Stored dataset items
**********
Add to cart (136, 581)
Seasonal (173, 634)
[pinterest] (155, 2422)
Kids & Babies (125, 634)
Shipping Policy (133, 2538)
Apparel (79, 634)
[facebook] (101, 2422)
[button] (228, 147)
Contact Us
**********
Exercise details ->
Reproduce the preceding entries exactly and completely.

Response to this task ->
Add to cart (136, 581)
Seasonal (173, 634)
[pinterest] (155, 2422)
Kids & Babies (125, 634)
Shipping Policy (133, 2538)
Apparel (79, 634)
[facebook] (101, 2422)
[button] (228, 147)
Contact Us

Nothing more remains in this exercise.